• [Reading text]

Published April 03, 2009 10:36 pm - A Mankato West graduate found out the ballot casting her vote for Norm Coleman in the U.S. Senate race will be examined along with 400 others.

West grad in ballot limbo
Kandace Shuft: I just assumed, after it had been turned in, that it had counted

By Mark Fischenich
Free Press Staff Writer

NORTH MANKATO

Kandace Shuft is one of the 400.

Shuft, a Mankato West graduate and University of Minnesota student, didn’t realize she was part of one of the closest — and longest — U.S. Senate races in American history. Shuft found out only when her name showed up on the order by the three-judge panel hearing the lawsuit by former Sen. Norm Coleman — and only after a reporter called to see what it’s like to play a role in what is destined to become a legendary political battle.

“I just assumed, after it had been turned in, that it had counted,” Shuft said of her absentee ballot.

It hadn’t and still hasn’t. But it is one of 400 absentee ballots the judges summoned to be examined and possibly counted next week — a number much smaller than what Coleman’s legal team wanted and a number that makes it statistically very likely that Al Franken’s 225-vote lead will hold up.

After the 400 absentee ballots are examined, many but not all will be counted, according to the panel’s ruling. It won’t actually be the ballots themselves that will be scrutinized, because they are sealed by the voter in a “secrecy envelope.” Instead, the judges will be looking at the outer envelope and — if a voter wasn’t already registered to vote — the registration card that would need to be enclosed for the ballot to be valid.

Nicollet County Auditor Bridgette Kennedy guesses that the panel will be looking to see if Shuft and another absentee voter from North Mankato named Michael George mistakenly put the registration card into the secrecy envelope. That happened elsewhere in Minnesota, and the panel determined that the mistake shouldn’t prevent a vote from being counted.

• [Source records]
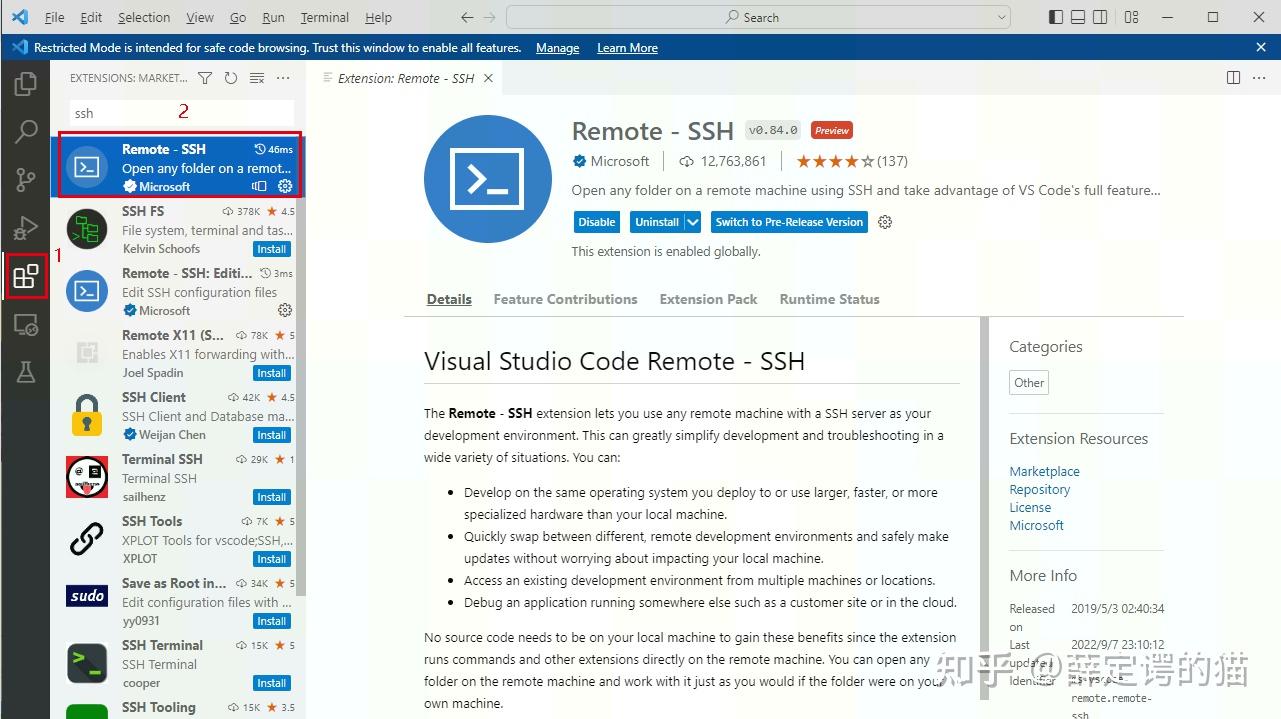Refresh the extensions list
Image resolution: width=1281 pixels, height=719 pixels.
click(x=230, y=77)
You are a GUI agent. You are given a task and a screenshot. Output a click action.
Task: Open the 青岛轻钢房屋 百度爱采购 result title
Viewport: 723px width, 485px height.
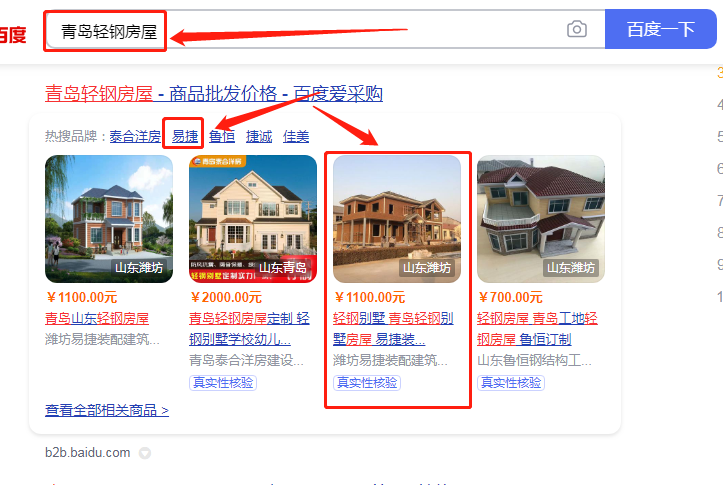point(213,94)
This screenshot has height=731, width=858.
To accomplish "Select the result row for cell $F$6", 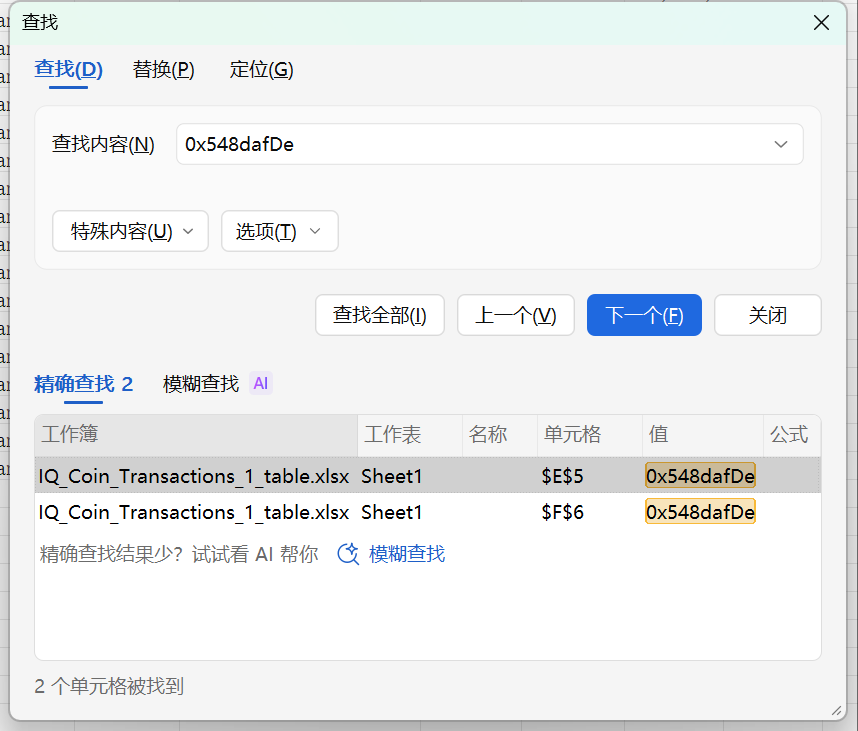I will pos(400,512).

• [Problem to solve] Print the passage from the news article on the Senate ballot dispute, everything from "West grad in" down to "legendary political battle.".

• [Output for this task]
West grad in ballot limbo
Kandace Shuft: I just assumed, after it had been turned in, that it had counted

By Mark Fischenich
Free Press Staff Writer

NORTH MANKATO

Kandace Shuft is one of the 400.

Shuft, a Mankato West graduate and University of Minnesota student, didn’t realize she was part of one of the closest — and longest — U.S. Senate races in American history. Shuft found out only when her name showed up on the order by the three-judge panel hearing the lawsuit by former Sen. Norm Coleman — and only after a reporter called to see what it’s like to play a role in what is destined to become a legendary political battle.